Öyle ya, Asya, Avrupa'ya nasıl bağlanıyor? O şekilde öğretmediler mi bize?
Reis geldiğimiz noktada Kanal İstanbul projesiyle Montrö'yu deliyor, lakin feryat tuhaf bir şekilde içimizdeki bulaşıklardan geliyor.
Maksatları kafaları karıştırıp toplumun algılarını ideolojik saiklerin sınırları dahilinde bırakmak. Oysa mevzunun açıklaması o kadar kolay ki...
Düşünün bir kere, kendi ülkemizdeki su yollarında egemenlik hakkımızı kullanamıyoruz. Boğazlar yol geçen hanı gibi, bırakın ücret almayı heriflerin ne taşıdığını bile soramıyoruz.
Var mı böyle bir şey? Babanızın çiftliği mi lan? diyemiyoruz.
Sebep? Önce Lozan da sonra Montrö da dayatılan bu egemenlik ihlalinin bir tek hukuksal gerekçesi var.

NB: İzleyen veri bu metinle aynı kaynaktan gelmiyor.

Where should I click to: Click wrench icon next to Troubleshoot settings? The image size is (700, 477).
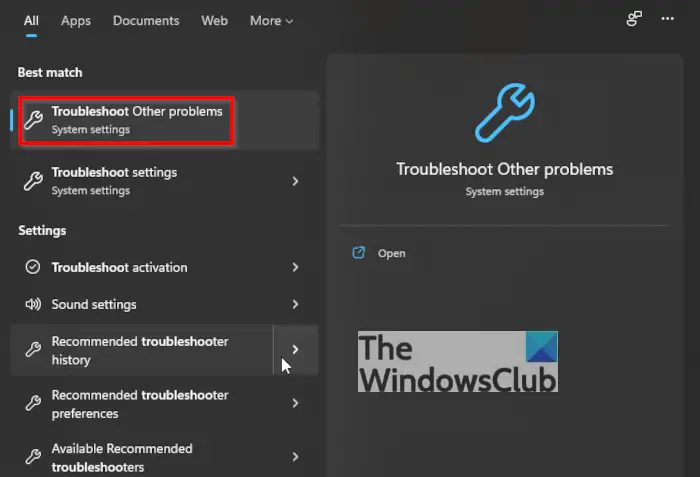pyautogui.click(x=33, y=181)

İstanbul boğazının alternatifi olmadığı bahanesiyle vaktiyle üzerindeki egemenlik hakkımız gasp edildi. Kanal İstanbul açılınca ne olacak?
İşte o bugüne kadar olmayan alternatif geçiş güzergahı ihdas edilmiş ve o hukuki gerekçe ortadan kalkmış olacaktır.

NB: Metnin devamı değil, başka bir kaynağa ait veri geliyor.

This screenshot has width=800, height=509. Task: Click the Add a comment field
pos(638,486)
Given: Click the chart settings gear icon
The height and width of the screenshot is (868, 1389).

Al sana alternatif geçiş! Bundan böyle kuralları ben koyacağım! Birisi üç, diğeri beş lira... Veya birinden şunlar, diğerinden bunlar geçer, lakin her halükarda benim denetimimde...

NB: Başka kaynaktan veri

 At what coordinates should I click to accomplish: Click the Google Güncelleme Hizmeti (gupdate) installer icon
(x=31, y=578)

Dolayısıyla 100 yıl önce kaybettiğimiz boğazlar üzerindeki egemenlik hakkımıza yeniden kavuşacağız. Kim istemez?
Eloğlu istemez, elbette işbirlikçisi de... Onlar istemesin zaten yeis yok, ama o düzenbazların peşinde savrulan gafillerin tepinmesi içimizi burkuyor aslında.